After returning to the states, his friend asked him to teach stage combat at the OSF education department’s summer seminar for high school seniors.
“Of course, I said ‘yes!’ It was an amazing experience,” he said. “Not only was I teaching stage combat, I also was attending all the plays at OSF. I was totally smitten. I auditioned five times and finally was hired in 1991.”
He has been interested in fight choreography ever since he became interested in the theater.
“At U Conn, there wasn’t a stage combat class, so we choreographed our own fights. Then I went to LAMDA and got certified. When I got back to the U.S., my first professional gig was in ‘Cyrano’ and I was asked to choreograph it.”
From that point, his career embodied two parallel paths of acting and fight directing.
Mastering the martial arts came later in life. He started studying Aikido, a modern Japanese martial art, in 1996, earning the rank of third-degree black belt. A few years ago, he became a level-one certified instructor in Krav Maga, which teaches self-defense techniques.
As a fight director, it’s never about creating a “cool” fight.
“It has to be about serving the actors and the story being told,” he said. “And taking the time to make the actors comfortable and feel like they can live in the choreography.”
He says the most difficult actors to train are those who think they know more than they do.
“I’d rather work with an actor who knows they aren’t skilled but are hungry, humble, and want to be coached,” he said. “I have been very lucky to work with very physically adept actors in well-directed productions.”
His three top tips for safety is to remind actors that:
- Stage combat is 99% technique and 1% “acting.”
- Slow is smooth and smooth is fast.
- Eye contact and proper distance are paramount.
One of his favorite assignments was a Hal/Hotspur fight between OSF actors John Tufts and Kevin Kennerly.
“It was a long fight that had everything — swords, unarmed, jiu jitsu, and some comedy. It was a fight where you feared for the characters, but not the actors,” attesting to their skills.
Another highlight resulted from working on a recent Oregon Cabaret Theater Sherlock Holmes production in which he had to choreograph a five-person fight on top of a train.
“I had done my usual prep before the first rehearsal,” he said. “When I came into rehearsal, actors Tony Carter and Galen Schloming asked if they could show me a move they worked out for the fight. I said sure.”
The two of them went into action, performing a full backflip with a simulated face kick.
“I said we’re definitely putting that in the fight somewhere! Actors are an amazing resource.”
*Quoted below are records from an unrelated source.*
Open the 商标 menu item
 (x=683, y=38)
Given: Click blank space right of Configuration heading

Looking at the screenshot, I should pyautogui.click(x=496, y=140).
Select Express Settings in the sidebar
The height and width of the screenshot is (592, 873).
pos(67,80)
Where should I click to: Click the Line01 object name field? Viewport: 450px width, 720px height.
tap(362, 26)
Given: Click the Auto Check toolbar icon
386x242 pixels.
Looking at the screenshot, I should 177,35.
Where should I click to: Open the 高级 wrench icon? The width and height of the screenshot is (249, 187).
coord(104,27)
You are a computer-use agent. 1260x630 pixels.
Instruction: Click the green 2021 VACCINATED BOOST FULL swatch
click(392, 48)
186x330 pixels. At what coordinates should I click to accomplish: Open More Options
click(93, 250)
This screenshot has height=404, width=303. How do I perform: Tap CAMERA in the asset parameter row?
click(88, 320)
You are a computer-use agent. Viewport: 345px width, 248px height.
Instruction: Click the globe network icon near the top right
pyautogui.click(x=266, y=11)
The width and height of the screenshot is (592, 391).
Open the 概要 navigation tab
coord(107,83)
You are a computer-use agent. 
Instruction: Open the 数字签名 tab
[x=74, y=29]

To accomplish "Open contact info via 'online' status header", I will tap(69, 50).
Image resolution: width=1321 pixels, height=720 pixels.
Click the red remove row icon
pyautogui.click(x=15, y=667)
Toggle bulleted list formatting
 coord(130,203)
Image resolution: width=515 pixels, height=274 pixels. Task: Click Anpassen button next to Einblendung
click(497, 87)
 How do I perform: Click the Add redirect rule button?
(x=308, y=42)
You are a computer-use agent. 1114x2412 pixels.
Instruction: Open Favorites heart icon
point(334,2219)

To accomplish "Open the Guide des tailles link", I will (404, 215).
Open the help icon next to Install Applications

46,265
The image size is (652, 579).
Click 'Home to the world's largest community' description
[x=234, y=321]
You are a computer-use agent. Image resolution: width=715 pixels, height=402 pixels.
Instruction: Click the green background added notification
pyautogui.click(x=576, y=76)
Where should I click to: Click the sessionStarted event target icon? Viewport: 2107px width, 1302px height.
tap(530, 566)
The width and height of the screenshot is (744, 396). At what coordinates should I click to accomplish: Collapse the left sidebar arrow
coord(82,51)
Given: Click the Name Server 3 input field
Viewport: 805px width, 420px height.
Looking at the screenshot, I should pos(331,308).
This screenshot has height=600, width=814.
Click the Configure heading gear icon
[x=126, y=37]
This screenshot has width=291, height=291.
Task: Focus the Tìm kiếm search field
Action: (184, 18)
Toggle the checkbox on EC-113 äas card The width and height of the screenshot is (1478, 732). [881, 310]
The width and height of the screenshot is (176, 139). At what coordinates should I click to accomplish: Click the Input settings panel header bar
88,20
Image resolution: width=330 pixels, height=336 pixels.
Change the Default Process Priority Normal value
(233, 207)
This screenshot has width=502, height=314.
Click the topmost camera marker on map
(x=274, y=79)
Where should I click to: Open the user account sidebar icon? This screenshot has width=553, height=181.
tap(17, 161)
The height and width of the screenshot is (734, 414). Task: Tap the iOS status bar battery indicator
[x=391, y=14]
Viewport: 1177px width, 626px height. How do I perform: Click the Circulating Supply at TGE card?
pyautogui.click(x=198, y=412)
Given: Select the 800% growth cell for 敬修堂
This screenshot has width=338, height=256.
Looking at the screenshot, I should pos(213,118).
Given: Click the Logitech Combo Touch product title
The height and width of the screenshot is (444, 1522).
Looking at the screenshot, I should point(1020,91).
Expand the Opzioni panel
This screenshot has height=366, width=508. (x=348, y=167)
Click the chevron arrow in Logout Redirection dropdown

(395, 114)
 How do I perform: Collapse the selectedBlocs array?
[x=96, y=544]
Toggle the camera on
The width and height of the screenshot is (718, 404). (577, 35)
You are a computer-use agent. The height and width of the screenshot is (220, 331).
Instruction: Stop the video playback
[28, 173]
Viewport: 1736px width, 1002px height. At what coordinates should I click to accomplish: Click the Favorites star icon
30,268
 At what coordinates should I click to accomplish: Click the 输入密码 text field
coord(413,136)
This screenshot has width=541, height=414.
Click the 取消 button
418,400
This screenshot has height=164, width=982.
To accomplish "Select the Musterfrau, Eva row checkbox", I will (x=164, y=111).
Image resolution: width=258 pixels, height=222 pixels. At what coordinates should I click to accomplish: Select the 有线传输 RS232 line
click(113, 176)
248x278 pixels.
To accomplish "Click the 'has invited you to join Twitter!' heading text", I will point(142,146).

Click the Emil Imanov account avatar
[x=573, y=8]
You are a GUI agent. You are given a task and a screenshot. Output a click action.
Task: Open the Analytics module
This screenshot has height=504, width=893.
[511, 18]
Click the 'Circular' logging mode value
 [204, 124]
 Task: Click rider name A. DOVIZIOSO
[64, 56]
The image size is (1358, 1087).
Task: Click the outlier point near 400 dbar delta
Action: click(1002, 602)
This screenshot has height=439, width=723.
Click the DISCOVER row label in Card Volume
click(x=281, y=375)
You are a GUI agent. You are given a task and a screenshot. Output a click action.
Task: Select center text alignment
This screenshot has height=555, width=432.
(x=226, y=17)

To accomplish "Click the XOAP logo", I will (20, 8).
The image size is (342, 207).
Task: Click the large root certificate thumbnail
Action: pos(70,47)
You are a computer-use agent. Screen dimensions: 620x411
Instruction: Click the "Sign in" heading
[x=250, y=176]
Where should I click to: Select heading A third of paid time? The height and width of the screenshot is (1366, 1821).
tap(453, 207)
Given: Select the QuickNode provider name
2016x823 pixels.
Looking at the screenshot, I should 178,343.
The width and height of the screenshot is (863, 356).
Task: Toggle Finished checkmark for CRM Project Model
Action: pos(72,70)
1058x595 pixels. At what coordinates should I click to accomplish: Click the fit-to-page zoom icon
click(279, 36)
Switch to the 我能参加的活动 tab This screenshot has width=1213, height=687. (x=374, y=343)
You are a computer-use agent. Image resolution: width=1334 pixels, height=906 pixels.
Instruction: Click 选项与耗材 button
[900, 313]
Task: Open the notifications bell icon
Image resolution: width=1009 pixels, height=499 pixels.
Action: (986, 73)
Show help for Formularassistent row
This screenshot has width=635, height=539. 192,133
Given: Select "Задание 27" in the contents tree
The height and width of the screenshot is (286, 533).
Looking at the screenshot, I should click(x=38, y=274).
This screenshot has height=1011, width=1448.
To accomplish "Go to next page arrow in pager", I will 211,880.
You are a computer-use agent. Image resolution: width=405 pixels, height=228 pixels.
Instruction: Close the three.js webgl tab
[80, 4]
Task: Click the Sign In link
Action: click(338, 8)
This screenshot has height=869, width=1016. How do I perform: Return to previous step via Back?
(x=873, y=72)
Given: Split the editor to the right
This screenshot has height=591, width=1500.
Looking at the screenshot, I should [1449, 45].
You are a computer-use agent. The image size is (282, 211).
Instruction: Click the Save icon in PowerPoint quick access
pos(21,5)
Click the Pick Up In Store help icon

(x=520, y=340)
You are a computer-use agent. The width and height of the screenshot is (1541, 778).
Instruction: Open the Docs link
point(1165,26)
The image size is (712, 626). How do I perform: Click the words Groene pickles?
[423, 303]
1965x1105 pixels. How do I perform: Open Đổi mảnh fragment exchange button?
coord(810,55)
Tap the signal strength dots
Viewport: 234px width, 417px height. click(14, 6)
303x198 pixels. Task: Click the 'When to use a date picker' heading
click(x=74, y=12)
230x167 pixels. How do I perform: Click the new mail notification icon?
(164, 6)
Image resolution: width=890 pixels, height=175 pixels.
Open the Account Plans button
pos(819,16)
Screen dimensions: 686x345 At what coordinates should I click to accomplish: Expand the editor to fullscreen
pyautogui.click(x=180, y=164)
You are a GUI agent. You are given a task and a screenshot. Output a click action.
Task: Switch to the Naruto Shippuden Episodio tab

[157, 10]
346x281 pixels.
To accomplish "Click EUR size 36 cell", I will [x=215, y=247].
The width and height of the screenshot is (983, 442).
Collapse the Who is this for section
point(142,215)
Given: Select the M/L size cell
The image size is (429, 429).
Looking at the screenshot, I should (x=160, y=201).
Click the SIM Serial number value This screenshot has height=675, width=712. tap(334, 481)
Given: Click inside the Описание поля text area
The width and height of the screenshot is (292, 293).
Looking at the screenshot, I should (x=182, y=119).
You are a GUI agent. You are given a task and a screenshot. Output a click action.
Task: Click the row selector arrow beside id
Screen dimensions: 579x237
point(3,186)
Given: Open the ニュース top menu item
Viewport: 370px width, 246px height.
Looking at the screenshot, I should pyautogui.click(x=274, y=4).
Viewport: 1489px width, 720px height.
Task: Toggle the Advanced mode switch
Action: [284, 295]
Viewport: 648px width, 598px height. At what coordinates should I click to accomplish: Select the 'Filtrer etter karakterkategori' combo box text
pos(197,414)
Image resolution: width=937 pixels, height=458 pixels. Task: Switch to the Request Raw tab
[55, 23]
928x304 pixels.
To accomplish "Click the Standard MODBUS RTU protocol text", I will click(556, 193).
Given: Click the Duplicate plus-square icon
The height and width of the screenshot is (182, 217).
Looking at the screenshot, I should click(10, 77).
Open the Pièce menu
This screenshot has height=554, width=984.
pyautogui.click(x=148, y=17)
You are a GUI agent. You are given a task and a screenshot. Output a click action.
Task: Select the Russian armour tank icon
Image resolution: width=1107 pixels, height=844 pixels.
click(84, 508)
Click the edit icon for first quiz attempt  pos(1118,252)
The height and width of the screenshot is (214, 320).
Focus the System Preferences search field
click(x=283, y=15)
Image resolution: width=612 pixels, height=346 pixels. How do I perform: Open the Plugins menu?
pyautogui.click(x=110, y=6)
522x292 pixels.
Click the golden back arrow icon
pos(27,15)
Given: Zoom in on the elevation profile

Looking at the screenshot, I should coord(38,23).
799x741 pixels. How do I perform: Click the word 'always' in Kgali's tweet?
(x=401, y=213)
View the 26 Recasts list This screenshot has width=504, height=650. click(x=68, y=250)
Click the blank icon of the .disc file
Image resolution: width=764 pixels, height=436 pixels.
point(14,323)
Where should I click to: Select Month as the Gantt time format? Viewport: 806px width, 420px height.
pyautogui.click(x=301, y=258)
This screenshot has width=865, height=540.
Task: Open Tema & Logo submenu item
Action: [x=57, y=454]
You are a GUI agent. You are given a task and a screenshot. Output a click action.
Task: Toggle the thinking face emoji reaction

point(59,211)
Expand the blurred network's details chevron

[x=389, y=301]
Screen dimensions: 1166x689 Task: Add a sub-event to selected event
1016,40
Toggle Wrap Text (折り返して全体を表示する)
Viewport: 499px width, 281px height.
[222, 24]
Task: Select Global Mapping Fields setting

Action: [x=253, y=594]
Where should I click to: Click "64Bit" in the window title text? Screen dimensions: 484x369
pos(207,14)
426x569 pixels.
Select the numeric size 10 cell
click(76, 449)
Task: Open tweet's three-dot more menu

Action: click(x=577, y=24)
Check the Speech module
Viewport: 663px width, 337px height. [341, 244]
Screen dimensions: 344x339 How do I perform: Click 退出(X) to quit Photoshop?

Among his favorite productions as an actor at OSF are “Our Town,” directed by James Edmondson; “Death of a Salesman,” directed by Penny Metropolis; and “Pericles,” directed by Joseph Haj.
“After the ‘Pericles’ run in Ashland, we took the show to the Folger Theatre (in Washington D.C.), then the Guthrie Theater (in Minneapolis).”
He says it was one of the few Shakespeare plays he’s done where members of the audience would invariably cry at the end.
“It was the perfect coalescing of insightful collaborative direction, perfect casting, and an amazing design team. It’s truly the pinnacle of my career.”
Is there a role on his bucket list?
If he ever has the opportunity, Toppo’s fight-directing cred certainly will give him a leg up on landing the role of that bold, romantic swashbuckler.